In 1904, Bianchi recognised Platycnemidinae as a distinct subfamily of damselflies, including the genera Platycnemis and Psilocnemis. During the twentieth century the group was generally treated as the family Platycnemididae. F. C. Fraser(1957) divided the family into two subfamilies, Platycnemininae and a broadly defined Calicneminae, noting that the latter was a heterogeneous assemblage whose relationships were not yet fully understood.
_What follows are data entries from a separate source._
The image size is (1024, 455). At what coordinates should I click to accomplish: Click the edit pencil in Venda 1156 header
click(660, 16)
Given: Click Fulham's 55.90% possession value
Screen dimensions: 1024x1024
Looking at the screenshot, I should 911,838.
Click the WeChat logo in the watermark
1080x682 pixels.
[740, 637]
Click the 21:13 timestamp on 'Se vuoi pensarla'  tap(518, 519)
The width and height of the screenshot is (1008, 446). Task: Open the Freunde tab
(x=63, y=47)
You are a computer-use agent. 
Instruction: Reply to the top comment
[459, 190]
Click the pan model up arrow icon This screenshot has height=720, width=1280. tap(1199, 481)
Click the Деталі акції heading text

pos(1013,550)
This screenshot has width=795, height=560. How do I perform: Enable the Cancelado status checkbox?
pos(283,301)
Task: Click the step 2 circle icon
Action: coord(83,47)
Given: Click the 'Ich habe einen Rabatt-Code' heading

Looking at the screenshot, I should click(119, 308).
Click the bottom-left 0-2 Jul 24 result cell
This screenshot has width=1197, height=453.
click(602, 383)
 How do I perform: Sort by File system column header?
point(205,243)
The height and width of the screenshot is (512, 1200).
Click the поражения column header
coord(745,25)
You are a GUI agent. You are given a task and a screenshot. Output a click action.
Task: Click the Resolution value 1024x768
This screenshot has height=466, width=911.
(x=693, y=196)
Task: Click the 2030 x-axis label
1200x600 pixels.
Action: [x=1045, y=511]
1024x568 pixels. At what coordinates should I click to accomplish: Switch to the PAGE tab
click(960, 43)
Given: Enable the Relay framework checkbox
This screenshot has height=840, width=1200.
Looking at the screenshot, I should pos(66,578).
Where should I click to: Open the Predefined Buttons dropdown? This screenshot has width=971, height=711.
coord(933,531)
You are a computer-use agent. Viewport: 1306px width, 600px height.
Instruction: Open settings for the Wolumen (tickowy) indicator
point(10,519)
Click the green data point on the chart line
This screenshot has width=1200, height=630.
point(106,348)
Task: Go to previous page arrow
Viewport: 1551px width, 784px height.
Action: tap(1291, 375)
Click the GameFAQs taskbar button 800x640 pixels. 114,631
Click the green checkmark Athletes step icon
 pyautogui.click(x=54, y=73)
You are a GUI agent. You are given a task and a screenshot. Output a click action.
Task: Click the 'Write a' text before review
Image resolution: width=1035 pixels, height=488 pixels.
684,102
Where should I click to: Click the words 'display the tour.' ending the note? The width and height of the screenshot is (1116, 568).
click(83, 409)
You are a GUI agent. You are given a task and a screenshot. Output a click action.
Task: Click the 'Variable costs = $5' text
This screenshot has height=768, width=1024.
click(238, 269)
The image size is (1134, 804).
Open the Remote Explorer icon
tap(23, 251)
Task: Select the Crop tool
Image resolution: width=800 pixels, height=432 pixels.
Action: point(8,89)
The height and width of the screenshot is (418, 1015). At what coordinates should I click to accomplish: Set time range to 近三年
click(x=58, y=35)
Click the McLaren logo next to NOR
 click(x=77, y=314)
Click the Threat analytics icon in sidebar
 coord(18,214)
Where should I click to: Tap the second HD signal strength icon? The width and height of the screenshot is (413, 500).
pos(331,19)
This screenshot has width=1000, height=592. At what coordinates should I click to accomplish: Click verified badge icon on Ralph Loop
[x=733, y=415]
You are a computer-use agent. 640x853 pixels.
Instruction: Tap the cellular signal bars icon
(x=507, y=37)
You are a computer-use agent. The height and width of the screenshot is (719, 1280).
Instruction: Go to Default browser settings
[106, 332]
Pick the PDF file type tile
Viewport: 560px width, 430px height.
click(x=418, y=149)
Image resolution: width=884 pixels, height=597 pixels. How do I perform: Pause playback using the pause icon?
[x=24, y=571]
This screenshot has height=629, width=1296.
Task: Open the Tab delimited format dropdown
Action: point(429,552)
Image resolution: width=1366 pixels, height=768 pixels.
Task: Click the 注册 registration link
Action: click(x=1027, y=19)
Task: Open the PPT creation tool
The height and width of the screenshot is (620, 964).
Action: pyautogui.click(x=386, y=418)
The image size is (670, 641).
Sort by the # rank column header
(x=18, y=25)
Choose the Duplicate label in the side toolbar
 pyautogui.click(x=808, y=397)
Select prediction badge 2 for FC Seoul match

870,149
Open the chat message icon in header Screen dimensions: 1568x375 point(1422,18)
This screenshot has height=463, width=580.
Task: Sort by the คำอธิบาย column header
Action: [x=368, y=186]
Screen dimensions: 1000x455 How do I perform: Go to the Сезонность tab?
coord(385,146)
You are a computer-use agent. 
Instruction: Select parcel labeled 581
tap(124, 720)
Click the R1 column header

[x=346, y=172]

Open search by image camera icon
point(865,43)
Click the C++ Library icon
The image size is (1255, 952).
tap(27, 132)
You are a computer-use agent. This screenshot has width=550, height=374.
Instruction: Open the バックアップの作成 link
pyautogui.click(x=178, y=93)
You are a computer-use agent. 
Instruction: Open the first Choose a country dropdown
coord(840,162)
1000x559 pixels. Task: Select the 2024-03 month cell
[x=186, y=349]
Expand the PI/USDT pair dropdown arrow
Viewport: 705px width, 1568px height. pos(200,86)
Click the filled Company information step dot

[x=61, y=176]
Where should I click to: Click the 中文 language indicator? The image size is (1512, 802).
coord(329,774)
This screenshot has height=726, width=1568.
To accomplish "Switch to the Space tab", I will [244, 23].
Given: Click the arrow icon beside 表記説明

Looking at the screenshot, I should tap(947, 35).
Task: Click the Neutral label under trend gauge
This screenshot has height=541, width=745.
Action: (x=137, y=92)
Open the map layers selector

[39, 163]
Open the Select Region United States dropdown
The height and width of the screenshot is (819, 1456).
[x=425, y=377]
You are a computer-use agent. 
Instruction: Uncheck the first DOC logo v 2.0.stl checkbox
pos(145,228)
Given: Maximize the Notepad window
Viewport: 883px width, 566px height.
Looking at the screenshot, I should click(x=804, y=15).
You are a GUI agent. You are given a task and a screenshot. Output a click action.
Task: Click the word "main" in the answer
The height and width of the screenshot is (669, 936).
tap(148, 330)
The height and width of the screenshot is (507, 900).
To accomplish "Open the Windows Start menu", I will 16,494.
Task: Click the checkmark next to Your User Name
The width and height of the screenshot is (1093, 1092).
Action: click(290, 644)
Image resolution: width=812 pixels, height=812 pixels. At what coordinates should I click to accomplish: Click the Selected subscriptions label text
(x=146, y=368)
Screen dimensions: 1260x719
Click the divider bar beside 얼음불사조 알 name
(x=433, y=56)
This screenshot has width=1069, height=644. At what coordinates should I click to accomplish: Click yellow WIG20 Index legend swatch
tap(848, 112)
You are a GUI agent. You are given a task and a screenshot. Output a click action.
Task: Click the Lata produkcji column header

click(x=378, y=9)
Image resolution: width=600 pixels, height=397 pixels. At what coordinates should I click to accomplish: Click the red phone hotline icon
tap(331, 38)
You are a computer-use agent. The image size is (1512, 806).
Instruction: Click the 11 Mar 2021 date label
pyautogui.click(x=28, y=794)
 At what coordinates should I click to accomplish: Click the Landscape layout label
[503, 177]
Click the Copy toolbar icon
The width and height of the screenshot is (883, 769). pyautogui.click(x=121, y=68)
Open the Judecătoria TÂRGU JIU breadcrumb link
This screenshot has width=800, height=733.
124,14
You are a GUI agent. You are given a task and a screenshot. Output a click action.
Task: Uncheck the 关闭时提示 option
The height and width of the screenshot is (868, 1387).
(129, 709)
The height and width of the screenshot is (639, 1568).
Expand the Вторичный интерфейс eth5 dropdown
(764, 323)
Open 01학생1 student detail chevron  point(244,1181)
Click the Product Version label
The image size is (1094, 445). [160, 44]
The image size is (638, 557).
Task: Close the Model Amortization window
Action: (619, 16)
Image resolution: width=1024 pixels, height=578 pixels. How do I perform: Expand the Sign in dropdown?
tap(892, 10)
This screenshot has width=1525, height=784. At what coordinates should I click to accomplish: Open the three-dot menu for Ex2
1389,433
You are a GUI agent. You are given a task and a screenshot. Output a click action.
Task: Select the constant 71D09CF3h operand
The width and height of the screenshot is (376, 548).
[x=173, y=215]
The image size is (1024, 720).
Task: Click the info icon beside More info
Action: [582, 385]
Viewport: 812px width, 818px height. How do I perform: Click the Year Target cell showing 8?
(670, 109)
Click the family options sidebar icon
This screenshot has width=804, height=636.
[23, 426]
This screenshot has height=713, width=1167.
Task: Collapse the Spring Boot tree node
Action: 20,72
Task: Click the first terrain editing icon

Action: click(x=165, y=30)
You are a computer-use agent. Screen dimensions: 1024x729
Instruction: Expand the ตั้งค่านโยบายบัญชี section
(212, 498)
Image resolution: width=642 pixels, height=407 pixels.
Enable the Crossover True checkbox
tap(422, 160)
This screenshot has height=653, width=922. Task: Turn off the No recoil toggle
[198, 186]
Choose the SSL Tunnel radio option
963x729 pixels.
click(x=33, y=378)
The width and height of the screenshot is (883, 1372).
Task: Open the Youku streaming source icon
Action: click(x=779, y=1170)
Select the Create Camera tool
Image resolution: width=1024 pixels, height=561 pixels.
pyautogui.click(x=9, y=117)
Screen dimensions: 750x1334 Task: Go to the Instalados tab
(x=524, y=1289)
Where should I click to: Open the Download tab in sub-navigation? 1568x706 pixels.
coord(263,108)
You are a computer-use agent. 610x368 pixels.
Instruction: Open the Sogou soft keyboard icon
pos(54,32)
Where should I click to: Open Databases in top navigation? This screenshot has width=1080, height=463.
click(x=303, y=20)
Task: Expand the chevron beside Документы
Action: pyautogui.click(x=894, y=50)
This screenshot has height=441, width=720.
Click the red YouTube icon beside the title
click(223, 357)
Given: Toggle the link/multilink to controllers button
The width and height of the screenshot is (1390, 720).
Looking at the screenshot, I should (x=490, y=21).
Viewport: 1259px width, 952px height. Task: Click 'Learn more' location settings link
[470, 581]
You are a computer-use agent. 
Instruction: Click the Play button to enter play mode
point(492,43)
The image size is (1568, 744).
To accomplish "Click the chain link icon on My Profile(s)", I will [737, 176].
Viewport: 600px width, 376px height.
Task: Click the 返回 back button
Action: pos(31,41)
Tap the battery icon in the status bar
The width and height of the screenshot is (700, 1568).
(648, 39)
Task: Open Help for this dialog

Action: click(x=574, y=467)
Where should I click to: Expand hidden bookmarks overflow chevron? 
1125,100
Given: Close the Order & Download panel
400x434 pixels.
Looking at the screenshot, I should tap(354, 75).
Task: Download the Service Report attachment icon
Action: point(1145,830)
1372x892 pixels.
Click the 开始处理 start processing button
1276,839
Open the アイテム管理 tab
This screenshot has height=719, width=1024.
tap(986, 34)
Molecular phylogenetic studies later demonstrated that the traditional classification did not accurately reflect evolutionary relationships. Dijkstra and colleagues (2014) incorporated the Old World taxa formerly placed in Protoneuridae within an expanded Platycnemididae and recognised several subfamilies, including Allocnemidinae, Calicnemiinae, Disparoneurinae, Idiocnemidinae, Onychargiinae and Platycnemidinae. Subsequent phylogenomic studies have supported the monophyly of Platycnemididae and its placement within Coenagrionoidea.

== Genera ==
The following genera are currently placed in Platycnemididae.

- Allocnemis Selys, 1863
- Arabicnemis Waterston, 1984
- Arabineura Schneider & Dumont, 1995
- Archboldargia Lieftinck, 1949
- Arrhenocnemis Lieftinck, 1933
- Asthenocnemis Lieftinck, 1949
- Caconeura Kirby, 1890
- Calicnemia Strand, 1928
- Coeliccia Kirby, 1890
- Copera Kirby, 1890
- Cyanocnemis Lieftinck, 1949
- Disparoneura Selys, 1860
- Elattoneura Cowley, 1935
- Esme Fraser, 1922
- Hylaeargia Lieftinck, 1949
- Idiocnemis Selys, 1878
- Igneocnemis Hämäläinen, 1991
- Indocnemis Laidlaw, 1917
- Lieftinckia Kimmins, 1957
- Lochmaeocnemis Lieftinck, 1949
- Macrocnemis Theischinger, Gassmann & Richards, 2015
- Matticnemis Dijkstra, 2013
- Melanoneura Fraser, 1922
- Mesocnemis Karsch, 1891
- Metacnemis Hagen, 1863
- Nososticta Hagen, 1860
- Onychargia Selys, 1865
- Palaiargia Förster, 1903
- Papuargia Lieftinck, 1938
- Paracnemis Martin, 1902
- Paramecocnemis Lieftinck, 1932
- Phylloneura Fraser, 1922
- Platycnemis Burmeister, 1839
- Prodasineura Cowley, 1934
- Proplatycnemis Kennedy, 1920
- Pseudocopera Fraser, 1922
- Rhyacocnemis Lieftinck, 1956
- Risiocnemis Cowley, 1934
- Salomocnemis Lieftinck, 1987
- Spesbona Dijkstra, 2013
- Stenocnemis Karsch, 1899
- Torrenticnemis Lieftinck, 1949

==Fossils==
The following fossil genera have been assigned to Platycnemididae:
- † Cretadisparoneura Huang et al., 2015 Burmese amber, Myanmar, Cenomanian
- † Palaeodisparoneura Poinar, Bechly & Buckley, 2010 Burmese amber, Myanmar, Cenomanian
- † Yijenplatycnemis Zheng et al., 2017 Burmese amber, Myanmar, Cenomanian

==Etymology==
The family name Platycnemididae is derived from the type genus Platycnemis, with the standard zoological suffix -idae used for animal families.

The genus name Platycnemis is derived from the Greek πλατύς (platys, "broad" or "flat") and κνημίς (knēmis, "leg" or "shin"), referring to the expanded tibiae characteristic of many species.